Stored data entries:
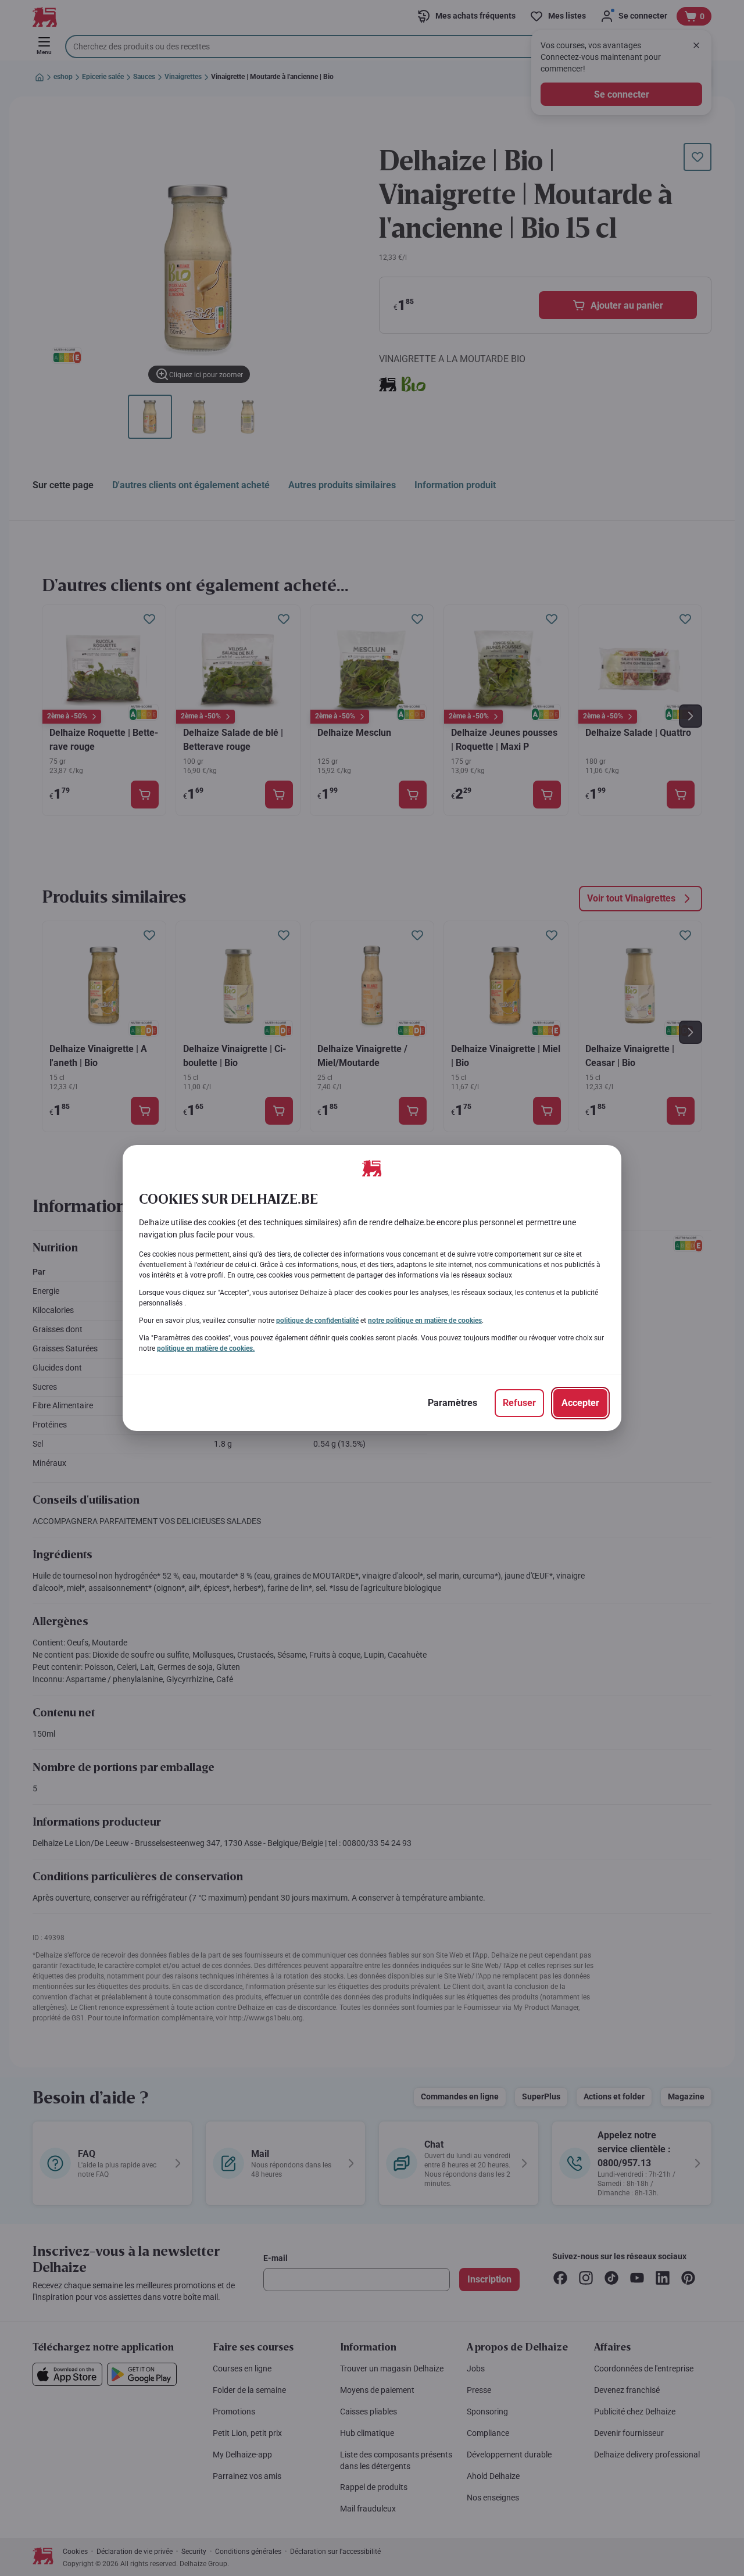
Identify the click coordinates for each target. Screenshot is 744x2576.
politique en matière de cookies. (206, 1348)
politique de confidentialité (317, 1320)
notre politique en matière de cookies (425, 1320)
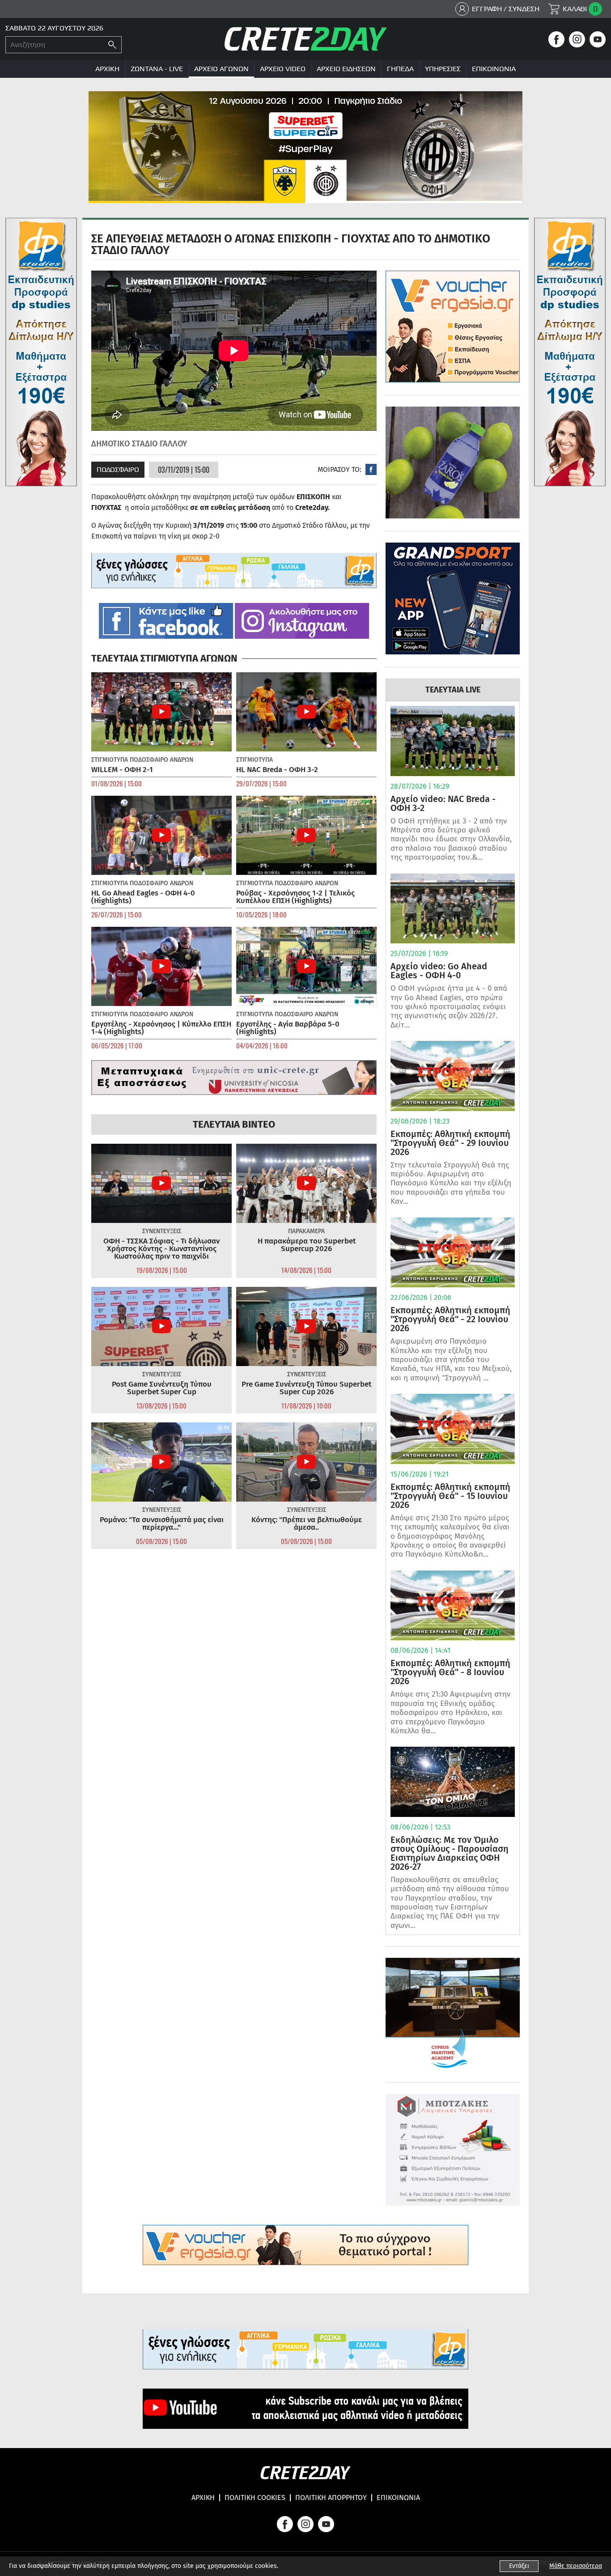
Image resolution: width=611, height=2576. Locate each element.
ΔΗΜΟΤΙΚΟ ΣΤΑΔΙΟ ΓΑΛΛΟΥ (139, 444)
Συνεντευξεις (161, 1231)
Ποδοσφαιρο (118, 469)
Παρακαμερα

> _Work task_
Print once more, exactly, the lines that start at the top of the records above and end at the line with "Συνεντευξεις (161, 1231)", skipping all pictures.

> _Answer box_
Identify the click coordinates for each target. Screenshot is 744x2576.
politique en matière de cookies. (206, 1348)
politique de confidentialité (317, 1320)
notre politique en matière de cookies (425, 1320)
Image resolution: width=611, height=2576. Locate each element.
ΔΗΜΟΤΙΚΟ ΣΤΑΔΙΟ ΓΑΛΛΟΥ (139, 444)
Συνεντευξεις (161, 1231)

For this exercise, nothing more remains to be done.